What does Spring Break mean to the prof who's on sabbatical?
It means there's no point in going to campus because everyone I'd like to see is either off gallivanting somewhere interesting or, more likely, hunkering down at home with a pile of midterms to grade. I'm tempted to call them all up and sing the "I'm on sabbatical and you're not!" song, but that would be wrong.
So don't even think about it.
Maybe I'll just stand outside their windows and hum it softly.

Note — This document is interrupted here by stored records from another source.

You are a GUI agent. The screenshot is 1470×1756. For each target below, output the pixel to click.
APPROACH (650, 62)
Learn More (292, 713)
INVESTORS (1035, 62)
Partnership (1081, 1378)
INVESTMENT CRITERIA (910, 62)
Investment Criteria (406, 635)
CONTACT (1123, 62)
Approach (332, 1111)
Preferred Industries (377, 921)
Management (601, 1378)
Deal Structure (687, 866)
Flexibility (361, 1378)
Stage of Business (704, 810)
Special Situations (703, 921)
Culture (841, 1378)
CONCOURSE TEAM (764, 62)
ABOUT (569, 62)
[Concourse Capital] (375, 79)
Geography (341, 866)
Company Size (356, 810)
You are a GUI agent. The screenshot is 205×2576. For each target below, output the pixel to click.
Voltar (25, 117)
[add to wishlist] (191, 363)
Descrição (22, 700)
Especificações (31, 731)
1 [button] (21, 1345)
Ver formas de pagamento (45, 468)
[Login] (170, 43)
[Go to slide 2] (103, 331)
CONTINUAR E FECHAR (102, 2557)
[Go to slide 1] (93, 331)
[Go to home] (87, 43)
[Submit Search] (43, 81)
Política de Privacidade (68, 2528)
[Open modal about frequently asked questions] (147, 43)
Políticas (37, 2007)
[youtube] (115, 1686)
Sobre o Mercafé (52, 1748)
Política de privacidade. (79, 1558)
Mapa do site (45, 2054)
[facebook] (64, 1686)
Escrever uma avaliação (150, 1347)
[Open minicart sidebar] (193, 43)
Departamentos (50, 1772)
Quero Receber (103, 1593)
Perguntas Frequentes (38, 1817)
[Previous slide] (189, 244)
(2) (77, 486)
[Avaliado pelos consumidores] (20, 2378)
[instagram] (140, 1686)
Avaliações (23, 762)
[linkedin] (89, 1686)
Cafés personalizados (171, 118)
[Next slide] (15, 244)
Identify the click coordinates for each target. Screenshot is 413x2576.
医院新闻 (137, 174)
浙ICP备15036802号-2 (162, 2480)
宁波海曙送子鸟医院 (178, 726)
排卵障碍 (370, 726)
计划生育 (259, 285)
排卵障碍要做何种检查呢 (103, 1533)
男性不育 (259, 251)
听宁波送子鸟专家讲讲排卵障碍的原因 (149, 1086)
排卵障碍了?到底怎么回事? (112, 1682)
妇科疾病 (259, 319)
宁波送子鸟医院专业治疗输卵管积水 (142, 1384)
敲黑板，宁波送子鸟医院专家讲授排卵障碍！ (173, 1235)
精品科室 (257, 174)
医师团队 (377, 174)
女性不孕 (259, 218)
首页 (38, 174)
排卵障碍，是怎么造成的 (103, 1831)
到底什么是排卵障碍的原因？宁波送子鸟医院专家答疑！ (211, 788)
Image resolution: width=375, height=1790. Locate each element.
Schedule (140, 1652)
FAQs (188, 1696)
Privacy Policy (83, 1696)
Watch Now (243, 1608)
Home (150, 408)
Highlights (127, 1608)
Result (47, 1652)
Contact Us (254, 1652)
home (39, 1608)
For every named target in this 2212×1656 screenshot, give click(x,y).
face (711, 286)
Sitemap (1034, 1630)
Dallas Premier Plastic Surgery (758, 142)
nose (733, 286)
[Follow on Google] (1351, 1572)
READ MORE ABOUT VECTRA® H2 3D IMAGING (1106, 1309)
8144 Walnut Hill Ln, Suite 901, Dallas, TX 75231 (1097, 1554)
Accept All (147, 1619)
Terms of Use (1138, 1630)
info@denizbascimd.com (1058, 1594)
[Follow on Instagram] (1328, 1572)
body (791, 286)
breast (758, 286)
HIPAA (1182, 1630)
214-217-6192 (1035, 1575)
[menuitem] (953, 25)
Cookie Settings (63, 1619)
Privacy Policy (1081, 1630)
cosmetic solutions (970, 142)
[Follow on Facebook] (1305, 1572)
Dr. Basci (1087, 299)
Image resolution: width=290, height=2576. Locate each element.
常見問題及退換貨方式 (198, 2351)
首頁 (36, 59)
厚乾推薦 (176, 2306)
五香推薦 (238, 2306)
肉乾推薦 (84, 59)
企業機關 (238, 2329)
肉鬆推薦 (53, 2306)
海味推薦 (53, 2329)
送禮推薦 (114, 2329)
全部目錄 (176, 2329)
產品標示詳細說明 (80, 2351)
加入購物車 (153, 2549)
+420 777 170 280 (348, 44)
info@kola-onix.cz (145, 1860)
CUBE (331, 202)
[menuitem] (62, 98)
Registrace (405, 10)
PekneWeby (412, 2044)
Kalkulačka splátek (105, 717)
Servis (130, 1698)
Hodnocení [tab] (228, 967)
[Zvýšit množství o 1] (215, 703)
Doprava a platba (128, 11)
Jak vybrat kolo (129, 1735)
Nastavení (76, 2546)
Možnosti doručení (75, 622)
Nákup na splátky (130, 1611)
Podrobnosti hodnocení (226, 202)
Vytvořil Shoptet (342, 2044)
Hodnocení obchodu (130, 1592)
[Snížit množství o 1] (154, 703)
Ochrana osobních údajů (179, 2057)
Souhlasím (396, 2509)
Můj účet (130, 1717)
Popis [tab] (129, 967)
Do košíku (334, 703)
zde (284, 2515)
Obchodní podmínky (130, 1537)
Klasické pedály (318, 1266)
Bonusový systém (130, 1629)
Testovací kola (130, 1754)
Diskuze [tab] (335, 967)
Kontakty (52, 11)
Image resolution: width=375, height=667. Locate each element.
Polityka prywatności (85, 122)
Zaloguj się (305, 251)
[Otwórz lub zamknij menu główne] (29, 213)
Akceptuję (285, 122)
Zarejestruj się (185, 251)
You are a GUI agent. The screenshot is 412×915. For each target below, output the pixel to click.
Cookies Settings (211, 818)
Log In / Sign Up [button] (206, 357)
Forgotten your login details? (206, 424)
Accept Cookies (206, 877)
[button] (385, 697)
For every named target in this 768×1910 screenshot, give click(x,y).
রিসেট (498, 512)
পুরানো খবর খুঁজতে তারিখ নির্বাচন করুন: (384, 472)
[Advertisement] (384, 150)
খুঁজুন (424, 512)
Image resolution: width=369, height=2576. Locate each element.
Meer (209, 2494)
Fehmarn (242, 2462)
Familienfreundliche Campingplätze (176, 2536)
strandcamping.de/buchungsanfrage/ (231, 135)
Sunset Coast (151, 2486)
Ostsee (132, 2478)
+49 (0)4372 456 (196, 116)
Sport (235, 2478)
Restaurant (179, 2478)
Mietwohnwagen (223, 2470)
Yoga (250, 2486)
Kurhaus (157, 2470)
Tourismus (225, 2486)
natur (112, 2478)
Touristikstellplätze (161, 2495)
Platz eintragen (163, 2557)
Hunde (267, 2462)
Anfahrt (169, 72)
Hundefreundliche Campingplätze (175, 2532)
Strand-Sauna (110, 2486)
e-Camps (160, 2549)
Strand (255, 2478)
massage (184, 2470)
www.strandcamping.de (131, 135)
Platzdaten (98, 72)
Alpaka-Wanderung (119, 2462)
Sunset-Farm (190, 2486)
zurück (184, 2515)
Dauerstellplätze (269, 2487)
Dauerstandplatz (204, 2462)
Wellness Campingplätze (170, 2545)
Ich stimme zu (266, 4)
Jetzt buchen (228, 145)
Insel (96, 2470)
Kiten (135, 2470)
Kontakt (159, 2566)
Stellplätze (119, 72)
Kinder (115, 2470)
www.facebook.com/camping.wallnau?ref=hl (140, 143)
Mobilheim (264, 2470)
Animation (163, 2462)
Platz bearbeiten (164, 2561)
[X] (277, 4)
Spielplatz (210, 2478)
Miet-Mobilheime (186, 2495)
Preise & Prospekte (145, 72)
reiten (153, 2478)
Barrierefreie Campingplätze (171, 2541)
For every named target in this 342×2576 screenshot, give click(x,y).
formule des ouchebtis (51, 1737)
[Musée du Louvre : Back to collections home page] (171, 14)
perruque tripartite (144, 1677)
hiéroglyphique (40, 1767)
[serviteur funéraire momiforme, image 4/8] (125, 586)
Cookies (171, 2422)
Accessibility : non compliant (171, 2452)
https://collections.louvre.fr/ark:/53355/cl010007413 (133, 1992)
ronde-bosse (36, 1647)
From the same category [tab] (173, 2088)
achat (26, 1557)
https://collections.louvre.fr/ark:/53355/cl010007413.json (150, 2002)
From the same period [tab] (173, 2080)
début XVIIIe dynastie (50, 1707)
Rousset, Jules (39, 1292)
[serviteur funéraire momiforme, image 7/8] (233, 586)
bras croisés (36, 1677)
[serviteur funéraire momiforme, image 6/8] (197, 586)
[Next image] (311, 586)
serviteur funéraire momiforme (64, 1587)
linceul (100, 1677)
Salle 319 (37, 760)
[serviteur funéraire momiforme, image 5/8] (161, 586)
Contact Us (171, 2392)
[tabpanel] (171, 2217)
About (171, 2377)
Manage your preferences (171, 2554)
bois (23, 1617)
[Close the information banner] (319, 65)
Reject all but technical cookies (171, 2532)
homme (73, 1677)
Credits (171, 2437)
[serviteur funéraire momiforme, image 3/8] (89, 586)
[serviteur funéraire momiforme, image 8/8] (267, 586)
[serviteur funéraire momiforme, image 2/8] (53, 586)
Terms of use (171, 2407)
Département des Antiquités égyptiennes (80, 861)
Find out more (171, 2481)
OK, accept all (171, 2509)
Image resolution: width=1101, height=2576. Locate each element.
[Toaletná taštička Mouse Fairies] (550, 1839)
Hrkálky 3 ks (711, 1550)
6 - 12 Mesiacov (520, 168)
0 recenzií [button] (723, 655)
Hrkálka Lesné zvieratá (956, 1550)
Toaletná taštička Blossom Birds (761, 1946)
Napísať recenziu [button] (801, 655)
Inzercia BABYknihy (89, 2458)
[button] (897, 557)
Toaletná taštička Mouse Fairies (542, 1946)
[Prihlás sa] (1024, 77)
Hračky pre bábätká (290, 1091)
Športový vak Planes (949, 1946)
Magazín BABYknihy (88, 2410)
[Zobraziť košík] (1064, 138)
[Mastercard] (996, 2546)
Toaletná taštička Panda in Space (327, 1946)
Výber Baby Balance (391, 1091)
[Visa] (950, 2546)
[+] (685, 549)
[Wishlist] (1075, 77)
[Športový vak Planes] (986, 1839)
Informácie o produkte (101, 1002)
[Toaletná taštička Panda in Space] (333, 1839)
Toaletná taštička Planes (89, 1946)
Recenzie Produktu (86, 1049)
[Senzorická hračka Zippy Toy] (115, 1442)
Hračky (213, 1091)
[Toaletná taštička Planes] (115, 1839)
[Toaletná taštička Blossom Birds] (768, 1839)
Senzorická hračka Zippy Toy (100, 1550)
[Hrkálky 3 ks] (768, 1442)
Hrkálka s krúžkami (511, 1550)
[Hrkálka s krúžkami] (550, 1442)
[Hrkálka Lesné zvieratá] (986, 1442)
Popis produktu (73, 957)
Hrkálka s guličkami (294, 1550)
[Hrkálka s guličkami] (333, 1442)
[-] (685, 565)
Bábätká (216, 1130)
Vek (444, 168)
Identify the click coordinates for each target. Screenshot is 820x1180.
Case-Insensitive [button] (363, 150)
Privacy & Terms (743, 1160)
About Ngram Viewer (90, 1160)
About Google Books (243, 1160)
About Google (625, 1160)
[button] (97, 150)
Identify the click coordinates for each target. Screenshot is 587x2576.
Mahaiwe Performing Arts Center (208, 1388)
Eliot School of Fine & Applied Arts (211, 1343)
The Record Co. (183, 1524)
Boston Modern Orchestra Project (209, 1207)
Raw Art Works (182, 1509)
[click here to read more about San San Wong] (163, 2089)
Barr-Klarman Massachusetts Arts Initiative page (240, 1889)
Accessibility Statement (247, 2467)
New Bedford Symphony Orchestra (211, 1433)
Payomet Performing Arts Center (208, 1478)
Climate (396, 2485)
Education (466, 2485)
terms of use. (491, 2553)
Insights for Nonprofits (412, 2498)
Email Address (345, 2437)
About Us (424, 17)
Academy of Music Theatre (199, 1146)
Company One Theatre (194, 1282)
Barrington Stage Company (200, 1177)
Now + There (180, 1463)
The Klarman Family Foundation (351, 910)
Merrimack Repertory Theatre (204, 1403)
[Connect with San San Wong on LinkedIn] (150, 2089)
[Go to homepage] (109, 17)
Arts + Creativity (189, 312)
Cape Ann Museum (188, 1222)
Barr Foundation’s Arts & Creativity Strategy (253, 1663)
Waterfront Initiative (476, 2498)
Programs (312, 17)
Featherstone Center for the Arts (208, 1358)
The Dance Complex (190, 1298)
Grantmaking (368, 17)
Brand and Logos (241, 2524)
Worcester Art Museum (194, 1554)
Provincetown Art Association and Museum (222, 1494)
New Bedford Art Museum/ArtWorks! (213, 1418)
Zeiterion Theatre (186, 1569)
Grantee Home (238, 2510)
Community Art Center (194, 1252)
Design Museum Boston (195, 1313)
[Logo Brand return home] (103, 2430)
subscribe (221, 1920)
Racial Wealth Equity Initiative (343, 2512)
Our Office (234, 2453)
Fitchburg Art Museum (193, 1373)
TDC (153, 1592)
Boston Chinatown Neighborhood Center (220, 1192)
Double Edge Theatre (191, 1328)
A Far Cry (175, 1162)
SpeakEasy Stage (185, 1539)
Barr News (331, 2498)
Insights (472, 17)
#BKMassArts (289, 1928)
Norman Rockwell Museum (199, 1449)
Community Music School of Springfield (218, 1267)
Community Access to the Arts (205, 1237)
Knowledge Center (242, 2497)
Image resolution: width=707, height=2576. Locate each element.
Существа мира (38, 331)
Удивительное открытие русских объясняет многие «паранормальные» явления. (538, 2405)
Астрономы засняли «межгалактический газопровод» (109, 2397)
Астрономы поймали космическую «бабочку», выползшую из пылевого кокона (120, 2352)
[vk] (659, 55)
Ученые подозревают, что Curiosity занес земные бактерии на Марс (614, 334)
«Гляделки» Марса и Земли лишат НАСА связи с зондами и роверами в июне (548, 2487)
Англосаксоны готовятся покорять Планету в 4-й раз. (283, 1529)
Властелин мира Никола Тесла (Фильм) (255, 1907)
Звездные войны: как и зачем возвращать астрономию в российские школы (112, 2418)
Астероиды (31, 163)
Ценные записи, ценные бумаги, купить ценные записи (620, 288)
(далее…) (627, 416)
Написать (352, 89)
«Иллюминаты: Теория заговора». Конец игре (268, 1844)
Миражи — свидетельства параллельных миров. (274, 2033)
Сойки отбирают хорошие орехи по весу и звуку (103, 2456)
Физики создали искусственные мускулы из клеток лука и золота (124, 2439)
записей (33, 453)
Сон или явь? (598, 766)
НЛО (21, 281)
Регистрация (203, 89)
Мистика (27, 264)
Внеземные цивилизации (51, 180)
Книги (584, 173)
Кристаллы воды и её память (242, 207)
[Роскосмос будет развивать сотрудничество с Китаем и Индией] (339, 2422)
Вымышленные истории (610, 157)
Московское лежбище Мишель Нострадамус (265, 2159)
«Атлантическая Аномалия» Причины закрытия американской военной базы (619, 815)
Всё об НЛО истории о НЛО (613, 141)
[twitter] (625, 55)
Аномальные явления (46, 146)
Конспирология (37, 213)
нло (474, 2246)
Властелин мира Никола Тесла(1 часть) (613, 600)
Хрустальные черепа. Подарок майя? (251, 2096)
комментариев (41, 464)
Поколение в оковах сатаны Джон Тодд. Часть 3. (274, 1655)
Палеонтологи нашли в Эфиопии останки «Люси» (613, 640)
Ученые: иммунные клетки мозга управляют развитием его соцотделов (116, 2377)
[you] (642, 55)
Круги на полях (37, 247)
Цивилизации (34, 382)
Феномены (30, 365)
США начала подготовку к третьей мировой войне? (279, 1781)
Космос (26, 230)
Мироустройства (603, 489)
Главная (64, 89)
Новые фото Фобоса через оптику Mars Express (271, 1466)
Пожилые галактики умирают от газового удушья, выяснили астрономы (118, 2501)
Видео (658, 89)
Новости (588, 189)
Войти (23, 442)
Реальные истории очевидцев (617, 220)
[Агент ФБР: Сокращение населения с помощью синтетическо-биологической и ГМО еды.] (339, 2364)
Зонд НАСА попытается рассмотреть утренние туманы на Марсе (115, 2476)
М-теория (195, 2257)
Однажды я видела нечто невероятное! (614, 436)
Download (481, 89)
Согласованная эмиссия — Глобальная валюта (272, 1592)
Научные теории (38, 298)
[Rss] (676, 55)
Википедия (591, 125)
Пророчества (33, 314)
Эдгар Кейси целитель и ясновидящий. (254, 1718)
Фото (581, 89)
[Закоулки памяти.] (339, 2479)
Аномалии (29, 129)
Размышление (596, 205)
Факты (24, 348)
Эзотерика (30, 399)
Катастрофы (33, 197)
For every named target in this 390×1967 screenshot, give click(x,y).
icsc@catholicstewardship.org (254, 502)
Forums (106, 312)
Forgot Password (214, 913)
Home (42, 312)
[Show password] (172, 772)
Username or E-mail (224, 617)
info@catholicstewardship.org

For the sabbaticaler (sabbaticalizer? sabbaticalitioner? sabbaticationist?), Spring Break resembles the rest of the semester, only lonelier because of the aforementioned absent colleagues. I could just stay home and continue working on my research project, which, frankly, has gotten a little unwieldy. It's time to close the books on reading and note-taking and start doing some serious writing.
First, though, I think I'll take a break. Tomorrow I'll drive up to my daughter and son-in-law's house to spend a few days helping my daughter celebrate her grad-school Spring Break, although I wish I'd reminded her earlier that the word "Break" is strictly metaphorical and does not mandate the breaking of limbs or the spraining of ankles. Can a musical grad student go canoeing on crutches? We're about to find out!
If nothing else, we can spend some time writing new verses to the "I'm on sabbatical and you're not!" song. One of these days I may even get the courage to sing it.